─── DATASET ENTRIES ───

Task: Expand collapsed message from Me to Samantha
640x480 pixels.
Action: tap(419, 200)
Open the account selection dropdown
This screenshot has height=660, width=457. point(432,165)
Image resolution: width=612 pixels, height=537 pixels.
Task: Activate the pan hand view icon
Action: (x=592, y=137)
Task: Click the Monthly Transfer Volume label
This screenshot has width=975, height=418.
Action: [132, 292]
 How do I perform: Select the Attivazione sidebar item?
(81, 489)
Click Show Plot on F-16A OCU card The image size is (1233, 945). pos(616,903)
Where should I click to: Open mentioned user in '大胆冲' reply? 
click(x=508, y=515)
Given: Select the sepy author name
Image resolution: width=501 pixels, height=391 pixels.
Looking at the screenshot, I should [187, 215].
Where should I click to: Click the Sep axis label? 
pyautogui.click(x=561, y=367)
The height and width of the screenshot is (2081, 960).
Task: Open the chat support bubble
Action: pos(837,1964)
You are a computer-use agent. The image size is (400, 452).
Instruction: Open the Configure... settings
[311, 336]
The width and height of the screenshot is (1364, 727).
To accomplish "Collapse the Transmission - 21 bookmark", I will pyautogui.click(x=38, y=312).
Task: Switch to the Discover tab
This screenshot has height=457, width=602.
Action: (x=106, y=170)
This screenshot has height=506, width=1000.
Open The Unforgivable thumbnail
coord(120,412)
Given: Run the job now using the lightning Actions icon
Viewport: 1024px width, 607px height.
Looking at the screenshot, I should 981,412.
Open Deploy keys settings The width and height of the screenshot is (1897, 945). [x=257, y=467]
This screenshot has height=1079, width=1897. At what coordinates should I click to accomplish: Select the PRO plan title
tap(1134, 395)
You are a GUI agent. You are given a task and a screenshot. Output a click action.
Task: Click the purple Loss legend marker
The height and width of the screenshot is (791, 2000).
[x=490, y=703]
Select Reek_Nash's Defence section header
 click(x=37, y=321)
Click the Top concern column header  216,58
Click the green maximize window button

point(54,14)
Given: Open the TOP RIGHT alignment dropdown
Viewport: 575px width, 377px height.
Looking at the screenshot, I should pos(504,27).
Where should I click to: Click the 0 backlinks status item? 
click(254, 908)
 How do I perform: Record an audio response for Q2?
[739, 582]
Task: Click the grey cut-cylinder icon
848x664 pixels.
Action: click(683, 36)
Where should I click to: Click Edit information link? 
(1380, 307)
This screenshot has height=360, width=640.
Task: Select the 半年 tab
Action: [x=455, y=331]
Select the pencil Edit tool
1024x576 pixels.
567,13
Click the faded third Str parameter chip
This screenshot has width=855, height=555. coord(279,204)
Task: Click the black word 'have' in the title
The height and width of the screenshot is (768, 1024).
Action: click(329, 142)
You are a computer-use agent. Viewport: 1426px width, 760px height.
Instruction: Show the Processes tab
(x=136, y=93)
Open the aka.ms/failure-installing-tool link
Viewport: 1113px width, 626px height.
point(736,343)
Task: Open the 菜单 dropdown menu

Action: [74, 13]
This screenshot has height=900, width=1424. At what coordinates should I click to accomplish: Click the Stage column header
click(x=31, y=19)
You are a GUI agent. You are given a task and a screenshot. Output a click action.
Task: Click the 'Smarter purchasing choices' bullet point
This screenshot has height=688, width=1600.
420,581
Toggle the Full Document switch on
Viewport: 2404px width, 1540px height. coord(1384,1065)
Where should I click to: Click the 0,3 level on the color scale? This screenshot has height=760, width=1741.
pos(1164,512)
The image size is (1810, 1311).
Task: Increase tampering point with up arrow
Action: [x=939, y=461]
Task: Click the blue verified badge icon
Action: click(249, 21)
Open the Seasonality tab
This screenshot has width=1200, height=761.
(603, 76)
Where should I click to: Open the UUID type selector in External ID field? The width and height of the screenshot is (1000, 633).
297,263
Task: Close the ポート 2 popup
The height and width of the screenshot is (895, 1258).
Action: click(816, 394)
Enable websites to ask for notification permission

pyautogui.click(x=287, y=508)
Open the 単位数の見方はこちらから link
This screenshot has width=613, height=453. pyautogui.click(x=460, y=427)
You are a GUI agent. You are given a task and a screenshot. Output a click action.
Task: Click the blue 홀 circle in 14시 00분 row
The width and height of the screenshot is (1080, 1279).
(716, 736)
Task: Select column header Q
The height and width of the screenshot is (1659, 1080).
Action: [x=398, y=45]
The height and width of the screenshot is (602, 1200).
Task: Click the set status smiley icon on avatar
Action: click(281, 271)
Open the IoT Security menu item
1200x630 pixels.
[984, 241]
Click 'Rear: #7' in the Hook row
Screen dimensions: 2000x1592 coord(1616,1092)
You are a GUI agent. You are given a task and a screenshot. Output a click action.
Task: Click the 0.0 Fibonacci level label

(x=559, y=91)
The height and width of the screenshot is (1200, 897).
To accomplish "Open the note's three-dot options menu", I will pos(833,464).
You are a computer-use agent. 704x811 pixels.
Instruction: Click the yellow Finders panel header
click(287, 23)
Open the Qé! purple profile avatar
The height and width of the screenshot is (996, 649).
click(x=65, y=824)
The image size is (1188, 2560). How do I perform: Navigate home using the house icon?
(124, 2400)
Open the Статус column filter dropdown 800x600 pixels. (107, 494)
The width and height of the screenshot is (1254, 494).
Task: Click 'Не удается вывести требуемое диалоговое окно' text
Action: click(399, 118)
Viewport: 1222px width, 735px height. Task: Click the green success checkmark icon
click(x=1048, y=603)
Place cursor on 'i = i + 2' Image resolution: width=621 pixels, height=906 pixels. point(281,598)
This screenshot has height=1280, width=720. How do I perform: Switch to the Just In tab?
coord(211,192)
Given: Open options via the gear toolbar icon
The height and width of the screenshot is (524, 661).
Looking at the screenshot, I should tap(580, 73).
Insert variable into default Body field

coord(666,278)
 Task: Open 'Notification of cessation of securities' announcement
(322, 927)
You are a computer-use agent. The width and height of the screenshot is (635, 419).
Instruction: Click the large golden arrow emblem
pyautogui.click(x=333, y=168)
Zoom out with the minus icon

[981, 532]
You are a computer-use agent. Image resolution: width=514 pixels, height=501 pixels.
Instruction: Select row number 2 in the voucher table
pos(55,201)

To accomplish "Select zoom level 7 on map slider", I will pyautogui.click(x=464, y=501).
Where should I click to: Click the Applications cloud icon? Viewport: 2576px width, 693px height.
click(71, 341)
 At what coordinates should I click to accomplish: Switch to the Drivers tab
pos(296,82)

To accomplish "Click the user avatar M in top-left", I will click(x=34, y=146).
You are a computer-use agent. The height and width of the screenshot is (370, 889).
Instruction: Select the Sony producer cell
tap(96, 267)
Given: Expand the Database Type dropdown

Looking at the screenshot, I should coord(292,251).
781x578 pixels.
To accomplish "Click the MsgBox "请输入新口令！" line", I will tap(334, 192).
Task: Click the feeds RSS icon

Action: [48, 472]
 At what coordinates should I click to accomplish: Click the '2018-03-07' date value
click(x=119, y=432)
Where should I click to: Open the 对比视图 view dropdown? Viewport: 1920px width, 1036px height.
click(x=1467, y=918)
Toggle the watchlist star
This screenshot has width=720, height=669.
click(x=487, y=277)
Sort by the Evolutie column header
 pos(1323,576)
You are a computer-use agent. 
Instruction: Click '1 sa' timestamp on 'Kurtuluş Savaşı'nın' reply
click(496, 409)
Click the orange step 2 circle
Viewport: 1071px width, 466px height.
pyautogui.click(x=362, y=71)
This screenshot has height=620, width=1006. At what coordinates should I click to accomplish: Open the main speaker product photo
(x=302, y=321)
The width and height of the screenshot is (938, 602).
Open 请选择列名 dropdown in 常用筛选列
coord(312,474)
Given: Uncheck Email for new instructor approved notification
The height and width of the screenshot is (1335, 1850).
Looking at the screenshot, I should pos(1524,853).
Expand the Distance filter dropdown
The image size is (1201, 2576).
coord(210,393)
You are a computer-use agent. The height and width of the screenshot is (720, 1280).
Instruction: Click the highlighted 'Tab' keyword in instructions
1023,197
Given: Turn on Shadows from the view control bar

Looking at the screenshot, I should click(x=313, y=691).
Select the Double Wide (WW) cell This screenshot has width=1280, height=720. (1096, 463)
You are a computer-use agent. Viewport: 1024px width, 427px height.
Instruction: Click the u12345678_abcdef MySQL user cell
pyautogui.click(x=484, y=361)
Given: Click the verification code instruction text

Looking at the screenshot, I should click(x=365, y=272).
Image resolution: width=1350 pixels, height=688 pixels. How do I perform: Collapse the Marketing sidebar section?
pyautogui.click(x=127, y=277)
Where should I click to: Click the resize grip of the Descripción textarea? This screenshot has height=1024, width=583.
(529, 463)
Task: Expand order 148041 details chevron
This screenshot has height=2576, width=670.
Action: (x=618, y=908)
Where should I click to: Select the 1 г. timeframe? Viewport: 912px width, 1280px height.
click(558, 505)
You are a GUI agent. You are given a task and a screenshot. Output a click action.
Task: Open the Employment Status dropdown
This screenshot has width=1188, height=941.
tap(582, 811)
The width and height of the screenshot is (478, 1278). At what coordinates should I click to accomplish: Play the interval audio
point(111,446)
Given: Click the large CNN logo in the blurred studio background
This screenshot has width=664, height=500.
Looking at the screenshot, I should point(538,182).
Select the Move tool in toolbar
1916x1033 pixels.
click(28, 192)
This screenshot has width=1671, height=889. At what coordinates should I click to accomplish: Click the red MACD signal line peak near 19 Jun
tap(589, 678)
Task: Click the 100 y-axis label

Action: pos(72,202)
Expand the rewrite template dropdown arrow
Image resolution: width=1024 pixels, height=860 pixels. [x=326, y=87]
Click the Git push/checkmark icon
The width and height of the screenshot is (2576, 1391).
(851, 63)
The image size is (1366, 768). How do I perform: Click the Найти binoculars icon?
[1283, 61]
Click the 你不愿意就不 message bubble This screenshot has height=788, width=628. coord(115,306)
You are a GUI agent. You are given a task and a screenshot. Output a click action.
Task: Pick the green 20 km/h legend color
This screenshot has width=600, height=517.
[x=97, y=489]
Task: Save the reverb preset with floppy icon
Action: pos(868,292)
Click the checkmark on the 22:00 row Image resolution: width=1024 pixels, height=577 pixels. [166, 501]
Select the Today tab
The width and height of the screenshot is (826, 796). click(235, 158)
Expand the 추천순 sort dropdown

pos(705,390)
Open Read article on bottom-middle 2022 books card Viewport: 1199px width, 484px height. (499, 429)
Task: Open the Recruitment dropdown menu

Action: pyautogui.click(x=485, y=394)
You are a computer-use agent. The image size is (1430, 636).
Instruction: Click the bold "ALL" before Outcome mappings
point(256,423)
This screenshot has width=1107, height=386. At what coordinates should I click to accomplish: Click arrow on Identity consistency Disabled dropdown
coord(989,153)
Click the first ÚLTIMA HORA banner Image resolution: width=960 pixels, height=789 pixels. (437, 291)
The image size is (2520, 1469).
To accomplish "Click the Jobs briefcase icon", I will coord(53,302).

───

- _YOUR ASSIGNMENT_: Produce only the lines from the line containing "Task: Click the purple Loss legend marker" through the line containing "Given: Open the TOP RIGHT alignment dropdown", inclusive of both, exactly as they stand in the entries above.

- _OUTPUT OF THE TASK_:
Task: Click the purple Loss legend marker
The height and width of the screenshot is (791, 2000).
[x=490, y=703]
Select Reek_Nash's Defence section header
 click(x=37, y=321)
Click the Top concern column header  216,58
Click the green maximize window button

point(54,14)
Given: Open the TOP RIGHT alignment dropdown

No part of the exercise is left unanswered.